Pagi menjelang siang yang cukup terik. Sayup-sayup terdengar alunan kicauan burung yang menambah sedap suasana hari ini. Bertambah sedap dengan kabar yang begitu menggembirakan untuk anak-anak. Seketika, suasana hampir di semua kelas berubah nyaris seperti pasar kaget. Gegap gempita mereka menyambut pengumuman dari guru kelas masing-masing. Hari ini mereka pulang cepat. Kabarnya, semua guru di sekolah hendak rapat di Kabupaten Banyumas sana. Anak-anak bersorak gembira, ini artinya akan ada waktu lebih untuk bermain. Anak-anak dari kelas 1 sampai 6 MI Karangsari berhamburan keluar kelas usai  berdoa’a setelah belajar.
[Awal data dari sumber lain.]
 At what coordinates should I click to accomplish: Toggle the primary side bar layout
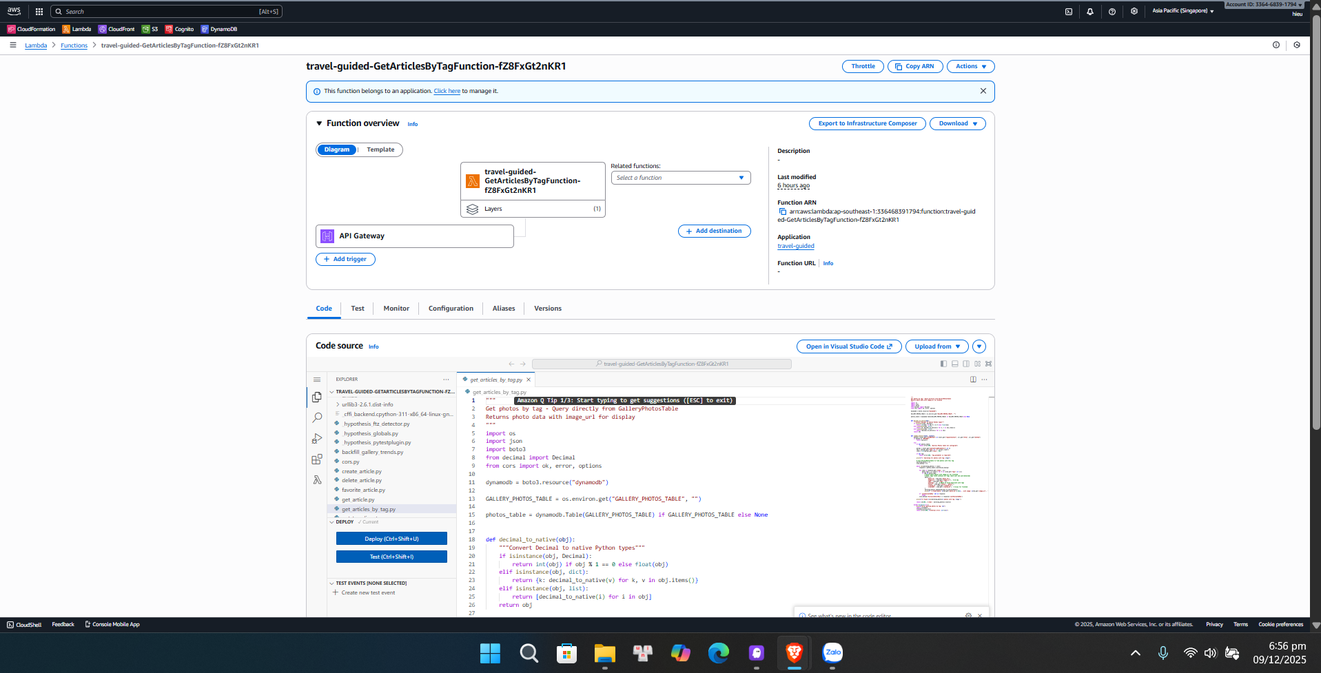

Ada yang langsung main ke rumah teman, ada yang janjian jam sekian untuk berkumpul lalu bermain, ada pula yang langsung pulang ke rumah untuk langsung mengerjakan PR.
Sarno senang bukan kepalang. Dalam benaknya, ia telah merancang rencana untuk mengisi waku senggang itu. Pikirnya, setelah pulang ke rumah dan berganti baju, ia akan melanjutkan game yang sempat tertunda semalam. Sejak diberi hadiah sunatan berupa handphone layar sentuh dari bibinya yang bekerja di Jakarta dan diperkenalkan beberapa jenis game yang sudah terinstal di handphonenya, ia seakan telah memiliki dunia baru sendiri. Lebih banyak waktu ia habiskan dengan game yang akan beranjak ke level 6 itu. Maksud hati bibinya memberikan hadiah itu sebagai penghargaan atas keberaniannya disunat sekaligus memberi motivasi supaya semakin rajin belajar, alih-alih tersemangati, ia malah terlena dengan permainan dalam benda kecil itu.
Dalam pikiran Sarno, sudah terbayang-bayang keseruan bermain game, ia pun mempercepat langkahnya. Ia dan kebanyakan temannya harus berjalan melewati beberapa petak sawah dan komplek rumah warga untuk sampai tujuan. Bulan ini rupanya telah masuk mongso ke pitu. Pranoto mongso atau aturan waktu musim digunakan oleh para tani pedesaan yang didasarkan pada naluri dari leluhur dan dipakai sebagai patokan untuk mengolah pertanian. Para petani terlihat mulai bergeliat ke sawah-sawah mereka untuk menanam padi. Ketika melewati sawah, ia akan teringat kakeknya. Dulu, mendiang kakeknya sering mengajaknya ngobrol soal padi. Ia ingat, kata beliau, pranoto mongso ini memberikan arahan kepada petani untuk bercocok tanam mengikuti tanda-tanda alam dalam mongso yang bersangkutan, tidak memanfaatkan lahan seenaknya sendiri meskipun sarana prasarana mendukung seperti misalnya air dan saluran irigasinya. Melalui perhitungan aturan waktu musim ini maka alam dapat menjaga keseimbangannya. Begitu yang sering Sarno dengar dari kakenya.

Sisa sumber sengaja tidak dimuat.